Front page | perl.perl5.porters |
Postings from November 2010
[perl #79960] Setting $/ to read fixed records can corrupt valid UTF-8 input
Thread Next
From:
Nicholas Clark
Date:
November 29, 2010 10:17
Subject:
[perl #79960] Setting $/ to read fixed records can corrupt valid UTF-8 input
Message ID:
rt-3.6.HEAD-13564-1291046706-644.79960-75-0@perl.org
# New Ticket Created by Nicholas Clark
# Please include the string: [perl #79960]
# in the subject line of all future correspondence about this issue.
# <URL: http://rt.perl.org/rt3/Ticket/Display.html?id=79960 >
This is a bug report for perl from nick@ccl4.org,
generated with the help of perlbug 1.39 running under perl 5.13.7.
-----------------------------------------------------------------
[Please describe your issue here]
It's possible to get the perl interpreter to have corrupt internal state on
a valid UTF-8 input stream, by setting $/ to case fixed-length reads.

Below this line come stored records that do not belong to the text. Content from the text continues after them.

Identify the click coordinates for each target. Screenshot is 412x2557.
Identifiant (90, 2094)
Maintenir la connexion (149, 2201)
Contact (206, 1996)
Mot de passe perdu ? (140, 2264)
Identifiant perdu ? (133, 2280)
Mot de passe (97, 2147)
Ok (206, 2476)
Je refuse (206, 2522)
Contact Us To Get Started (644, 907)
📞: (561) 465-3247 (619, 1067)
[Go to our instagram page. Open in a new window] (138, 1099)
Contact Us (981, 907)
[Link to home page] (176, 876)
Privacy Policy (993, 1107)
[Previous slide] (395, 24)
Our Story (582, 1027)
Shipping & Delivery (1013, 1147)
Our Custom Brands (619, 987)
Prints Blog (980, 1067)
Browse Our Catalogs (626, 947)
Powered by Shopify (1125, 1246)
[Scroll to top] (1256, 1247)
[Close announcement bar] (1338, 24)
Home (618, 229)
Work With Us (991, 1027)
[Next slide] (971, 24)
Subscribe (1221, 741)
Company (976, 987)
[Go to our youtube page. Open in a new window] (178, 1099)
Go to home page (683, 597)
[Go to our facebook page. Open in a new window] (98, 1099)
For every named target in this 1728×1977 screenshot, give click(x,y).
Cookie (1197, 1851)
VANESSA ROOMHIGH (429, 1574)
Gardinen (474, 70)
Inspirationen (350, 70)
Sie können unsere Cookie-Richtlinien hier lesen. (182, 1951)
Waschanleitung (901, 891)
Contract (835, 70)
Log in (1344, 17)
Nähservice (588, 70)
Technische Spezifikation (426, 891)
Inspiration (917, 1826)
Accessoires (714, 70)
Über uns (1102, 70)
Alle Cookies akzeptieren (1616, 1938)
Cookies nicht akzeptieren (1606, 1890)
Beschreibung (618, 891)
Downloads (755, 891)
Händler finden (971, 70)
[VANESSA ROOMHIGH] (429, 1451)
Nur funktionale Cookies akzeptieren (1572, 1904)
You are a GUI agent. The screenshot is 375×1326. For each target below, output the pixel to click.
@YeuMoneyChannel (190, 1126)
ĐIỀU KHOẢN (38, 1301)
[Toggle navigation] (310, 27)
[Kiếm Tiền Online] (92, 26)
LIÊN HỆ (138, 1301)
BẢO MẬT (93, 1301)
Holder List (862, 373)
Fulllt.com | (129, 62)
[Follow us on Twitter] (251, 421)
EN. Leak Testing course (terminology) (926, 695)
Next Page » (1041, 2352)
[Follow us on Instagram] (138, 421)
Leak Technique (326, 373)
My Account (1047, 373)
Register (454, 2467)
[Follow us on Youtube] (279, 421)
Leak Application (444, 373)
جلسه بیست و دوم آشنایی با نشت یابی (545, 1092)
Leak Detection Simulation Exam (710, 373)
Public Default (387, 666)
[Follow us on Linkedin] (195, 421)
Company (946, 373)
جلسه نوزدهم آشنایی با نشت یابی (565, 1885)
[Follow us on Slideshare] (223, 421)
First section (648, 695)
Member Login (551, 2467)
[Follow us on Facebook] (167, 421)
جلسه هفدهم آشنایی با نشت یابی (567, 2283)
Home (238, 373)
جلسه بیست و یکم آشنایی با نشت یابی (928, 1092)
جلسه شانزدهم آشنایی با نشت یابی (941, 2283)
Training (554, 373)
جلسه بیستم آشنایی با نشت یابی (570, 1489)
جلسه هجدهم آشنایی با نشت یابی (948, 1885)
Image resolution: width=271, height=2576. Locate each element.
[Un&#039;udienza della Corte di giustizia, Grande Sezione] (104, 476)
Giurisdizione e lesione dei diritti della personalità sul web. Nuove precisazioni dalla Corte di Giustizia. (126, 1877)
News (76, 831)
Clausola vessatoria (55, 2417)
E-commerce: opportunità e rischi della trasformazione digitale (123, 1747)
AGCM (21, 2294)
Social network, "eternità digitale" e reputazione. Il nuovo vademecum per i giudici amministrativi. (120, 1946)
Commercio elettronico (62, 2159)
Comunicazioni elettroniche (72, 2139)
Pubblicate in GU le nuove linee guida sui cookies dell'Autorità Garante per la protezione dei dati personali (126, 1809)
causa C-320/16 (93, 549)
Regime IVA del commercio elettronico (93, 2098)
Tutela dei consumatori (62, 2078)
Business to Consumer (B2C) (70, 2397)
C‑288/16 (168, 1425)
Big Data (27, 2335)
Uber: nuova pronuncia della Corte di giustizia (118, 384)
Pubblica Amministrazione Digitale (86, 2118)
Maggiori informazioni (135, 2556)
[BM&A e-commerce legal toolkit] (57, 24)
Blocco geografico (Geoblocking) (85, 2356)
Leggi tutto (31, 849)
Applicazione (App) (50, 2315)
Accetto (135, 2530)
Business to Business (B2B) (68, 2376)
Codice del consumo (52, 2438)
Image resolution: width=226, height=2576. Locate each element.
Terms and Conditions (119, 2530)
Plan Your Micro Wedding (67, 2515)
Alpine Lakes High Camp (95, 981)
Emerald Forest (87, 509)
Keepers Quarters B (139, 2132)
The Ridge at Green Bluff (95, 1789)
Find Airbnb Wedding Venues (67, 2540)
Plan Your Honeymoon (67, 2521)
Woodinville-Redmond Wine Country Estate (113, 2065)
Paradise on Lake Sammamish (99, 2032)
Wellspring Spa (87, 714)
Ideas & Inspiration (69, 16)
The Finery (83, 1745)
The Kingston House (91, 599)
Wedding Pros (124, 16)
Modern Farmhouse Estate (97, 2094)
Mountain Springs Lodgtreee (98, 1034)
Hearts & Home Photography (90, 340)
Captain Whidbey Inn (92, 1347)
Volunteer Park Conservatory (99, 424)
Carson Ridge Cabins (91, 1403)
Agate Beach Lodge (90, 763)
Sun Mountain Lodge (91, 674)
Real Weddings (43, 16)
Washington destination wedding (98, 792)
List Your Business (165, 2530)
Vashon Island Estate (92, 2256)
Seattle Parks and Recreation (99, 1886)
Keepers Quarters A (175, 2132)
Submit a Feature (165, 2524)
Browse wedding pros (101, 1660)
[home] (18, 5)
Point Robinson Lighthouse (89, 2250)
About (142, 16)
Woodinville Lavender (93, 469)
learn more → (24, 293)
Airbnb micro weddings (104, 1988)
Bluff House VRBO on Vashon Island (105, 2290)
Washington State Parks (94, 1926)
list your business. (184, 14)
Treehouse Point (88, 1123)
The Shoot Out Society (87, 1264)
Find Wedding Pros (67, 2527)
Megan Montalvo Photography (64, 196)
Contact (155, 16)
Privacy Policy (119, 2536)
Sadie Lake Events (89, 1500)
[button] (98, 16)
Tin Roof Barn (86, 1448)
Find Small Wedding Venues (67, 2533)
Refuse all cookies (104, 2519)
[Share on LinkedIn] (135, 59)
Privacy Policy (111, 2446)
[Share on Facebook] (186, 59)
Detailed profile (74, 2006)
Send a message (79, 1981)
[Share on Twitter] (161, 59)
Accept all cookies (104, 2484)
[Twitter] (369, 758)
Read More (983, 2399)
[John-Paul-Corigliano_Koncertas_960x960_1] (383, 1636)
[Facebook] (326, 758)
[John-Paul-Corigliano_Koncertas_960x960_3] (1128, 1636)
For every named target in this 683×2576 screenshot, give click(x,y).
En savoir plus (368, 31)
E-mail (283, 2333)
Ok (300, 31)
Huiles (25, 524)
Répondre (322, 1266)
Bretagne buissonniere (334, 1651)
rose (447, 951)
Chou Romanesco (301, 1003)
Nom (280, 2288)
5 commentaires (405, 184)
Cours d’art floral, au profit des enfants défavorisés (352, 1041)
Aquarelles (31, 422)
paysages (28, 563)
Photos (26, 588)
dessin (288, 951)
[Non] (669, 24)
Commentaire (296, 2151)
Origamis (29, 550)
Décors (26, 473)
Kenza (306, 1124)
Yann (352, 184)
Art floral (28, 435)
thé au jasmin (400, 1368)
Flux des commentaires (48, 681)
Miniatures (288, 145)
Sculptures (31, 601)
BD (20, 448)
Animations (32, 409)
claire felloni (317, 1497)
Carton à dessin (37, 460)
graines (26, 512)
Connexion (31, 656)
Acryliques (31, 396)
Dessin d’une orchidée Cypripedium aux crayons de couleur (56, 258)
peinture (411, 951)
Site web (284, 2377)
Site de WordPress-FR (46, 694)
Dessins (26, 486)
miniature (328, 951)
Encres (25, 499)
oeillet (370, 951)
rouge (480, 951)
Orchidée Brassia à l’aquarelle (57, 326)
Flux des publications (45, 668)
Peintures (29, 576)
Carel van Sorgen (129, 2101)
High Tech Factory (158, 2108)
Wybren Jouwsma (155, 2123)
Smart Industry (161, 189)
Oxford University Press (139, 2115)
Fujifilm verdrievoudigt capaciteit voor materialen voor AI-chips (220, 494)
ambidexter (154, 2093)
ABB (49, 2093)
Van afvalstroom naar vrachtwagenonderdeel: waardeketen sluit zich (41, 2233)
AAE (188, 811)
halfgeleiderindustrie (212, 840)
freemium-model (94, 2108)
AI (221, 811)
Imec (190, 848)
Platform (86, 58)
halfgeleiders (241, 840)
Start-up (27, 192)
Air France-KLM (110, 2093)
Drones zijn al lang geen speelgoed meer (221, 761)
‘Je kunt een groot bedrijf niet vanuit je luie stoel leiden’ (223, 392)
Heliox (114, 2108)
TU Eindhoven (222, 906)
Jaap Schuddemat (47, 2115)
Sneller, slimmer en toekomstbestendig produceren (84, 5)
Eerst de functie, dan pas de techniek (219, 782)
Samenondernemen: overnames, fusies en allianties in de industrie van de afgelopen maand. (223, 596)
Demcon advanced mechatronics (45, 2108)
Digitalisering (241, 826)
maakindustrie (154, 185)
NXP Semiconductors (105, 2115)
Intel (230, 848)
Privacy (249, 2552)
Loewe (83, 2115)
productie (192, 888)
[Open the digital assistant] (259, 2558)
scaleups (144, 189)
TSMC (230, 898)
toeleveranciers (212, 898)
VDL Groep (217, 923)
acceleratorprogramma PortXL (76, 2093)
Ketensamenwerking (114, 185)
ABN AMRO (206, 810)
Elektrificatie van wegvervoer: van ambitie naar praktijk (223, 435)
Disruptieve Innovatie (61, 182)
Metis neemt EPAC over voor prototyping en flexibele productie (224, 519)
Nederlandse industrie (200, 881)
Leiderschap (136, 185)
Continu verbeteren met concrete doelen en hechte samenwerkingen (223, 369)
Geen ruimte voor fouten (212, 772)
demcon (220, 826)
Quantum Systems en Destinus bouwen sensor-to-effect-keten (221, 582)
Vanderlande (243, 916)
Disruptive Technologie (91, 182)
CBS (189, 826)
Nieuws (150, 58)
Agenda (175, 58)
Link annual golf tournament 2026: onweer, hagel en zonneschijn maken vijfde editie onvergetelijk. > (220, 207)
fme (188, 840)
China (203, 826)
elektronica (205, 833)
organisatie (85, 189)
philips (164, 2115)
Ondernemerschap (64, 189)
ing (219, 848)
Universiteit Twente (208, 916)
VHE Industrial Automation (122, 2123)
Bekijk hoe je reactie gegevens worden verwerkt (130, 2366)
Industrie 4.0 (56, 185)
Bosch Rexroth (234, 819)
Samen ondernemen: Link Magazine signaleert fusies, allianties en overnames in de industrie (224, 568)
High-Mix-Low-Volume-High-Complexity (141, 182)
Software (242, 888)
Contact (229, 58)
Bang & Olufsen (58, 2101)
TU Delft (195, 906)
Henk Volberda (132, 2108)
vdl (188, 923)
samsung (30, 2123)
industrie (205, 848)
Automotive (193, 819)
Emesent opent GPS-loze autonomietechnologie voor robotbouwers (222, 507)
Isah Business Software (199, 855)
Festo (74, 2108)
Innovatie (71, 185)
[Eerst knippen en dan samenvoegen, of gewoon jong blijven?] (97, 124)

[Command-line -C7 sets UTF-8 on STD{IN,OUT,ERR}, and $/ = \4096 sets reads to
a fixed size of 4096]
$ ./perl -C7 -e 'print "\x{20AC}" x 1366' | ./perl -C7 -e '$/ = \4096; $_ = <>; printf "%s\n", length $_'
Malformed UTF-8 character (unexpected end of string) in length at -e line 1, <> chunk 1.
1365
Note that unlike other concerns with the utf8 layer not trapping *in*valid
input, this bug is for *valid* input.
Clearer to see is:
$ ./perl -C7 -e 'print "\x{20AC}"' | ./perl -C7 -e '$/ = \2; $_ = <>; printf "%s\n", length $_'
Malformed UTF-8 character (unexpected end of string) in length at -e line 1, <> chunk 1.
0
The input is truncated at 2 octets:
$ ./perl -C7 -e 'print "\x{20AC}"' | ./perl -C7 -Ilib -MDevel::Peek -e '$/ = \2; $_ = <>; Dump $_'
SV = PV(0xa1e090) at 0xa40f50
REFCNT = 1
FLAGS = (POK,pPOK,UTF8)
PV = 0xa3b3e0 "\342\202"\0 [UTF8 "\x{2080}"]
CUR = 2
LEN = 80
The dump should look like this:
$ ./perl -C7 -Ilib -MDevel::Peek -e 'Dump "\x{20AC}"'
SV = PV(0xa1e2a0) at 0xa33098
REFCNT = 1
FLAGS = (POK,READONLY,pPOK,UTF8)
PV = 0xa3aca0 "\342\202\254"\0 [UTF8 "\x{20ac}"]
CUR = 3
LEN = 16
Curiously there also seems to be range checking error in the dump code, as a
truncated pound sign causes a lot more grief:
$ ./perl -C7 -e 'print "\x{A3}"' | ./perl -Ilib -MDevel::Peek -C7 -we '$/ = \1; $_ = <>; Dump $_'
utf8 "\xC2" does not map to Unicode at -e line 1, <> chunk 1.
SV = PV(0xa1e090) at 0xa40f50
REFCNT = 1
FLAGS = (POK,pPOK,UTF8)
PV = 0xa3b3e0 "\302"\0Malformed UTF-8 character (unexpected non-continuation byte 0x00, immediately after start byte 0xc2) in subroutine entry at -e line 1, <> chunk 1.
[UTF8 "\x{0}"]
CUR = 1
LEN = 80
The relevant code for this problem is in S_sv_gets_read_record().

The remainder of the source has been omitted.